Whether you’re battling a late-afternoon headache, dealing with nagging joint pain or recovering from an injury, chances are you’ve reached for an over-the-counter pain medication. There’s a reason these medications are so readily available and don’t require a prescription. They’re non-habit forming and mild enough to be taken with few side effects. However, while taking OTC pain meds occasionally can be perfectly harmless for most people, you should know a few things about how these medications can affect your heart health.
NSAIDs (non-steroidal anti-inflammatory drugs) are common OTC pain medications that you can find in any store. They include drugs like Advil and Motrin (generically known as ibuprofen), Aleve or Celebrex. Though NSAIDs can very effectively reduce pain and inflammation for most people, they can be dangerous if you have a preexisting heart condition because they can raise your blood pressure. If you already suffer from high blood pressure or heart disease, you should avoid NSAIDs entirely.
Beyond being dangerous for people who suffer from high blood pressure because they can increase blood pressure, NSAIDs also can interfere with some blood pressure drugs and other medications. Before taking any medicine that could potentially conflict with medication you need to stay healthy, check with your doctor to ensure it won’t cause any problems.
If you regularly take NSAIDs over a long period of time, your body could start retaining fluids, which can make heart failure symptoms more severe. People with heart failure who take NSAIDs often experience shortness of breath, irregular heartbeat and swollen feet and ankles.
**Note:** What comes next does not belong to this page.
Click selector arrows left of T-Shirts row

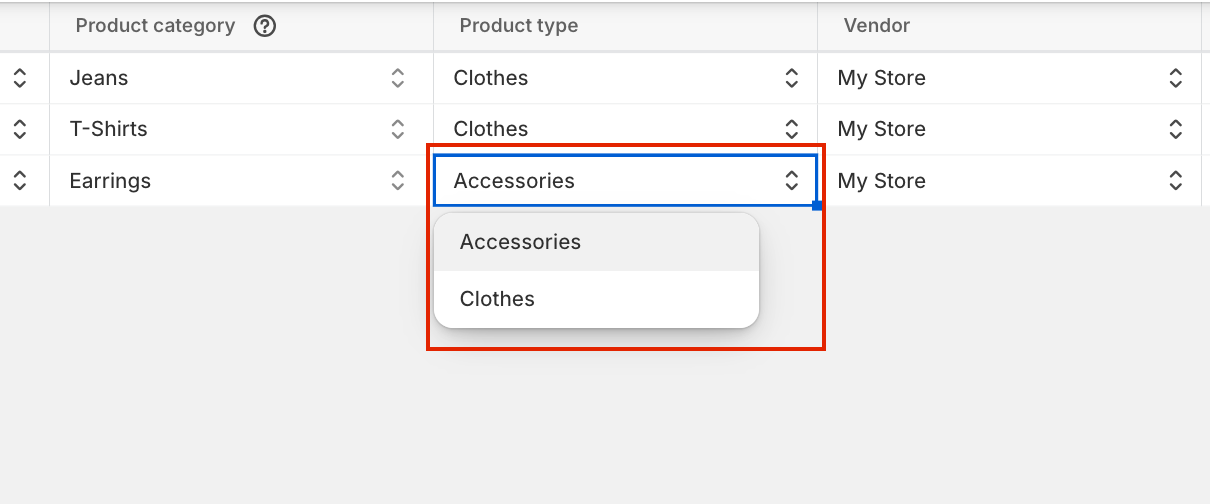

While minimal use of NSAIDs could be completely harmless for people in good health, everyone should be aware of the risks. Read the FDA warning and talk to your doctor so you’re completely educated about the potential dangers.
While you should check with your doctor before beginning an aspirin regimen, many experts recommend taking one aspirin every day as a way to reduce your risk of heart attack or stroke, especially if you’ve already experienced a cardiac event before. However, this might not be the best choice for everyone, so make sure you talk to your doctor first.
Though there’s no need to panic about your NSAID use, it is important to know the risks and talk to your doctor to figure out a pain relief solution that works best for you.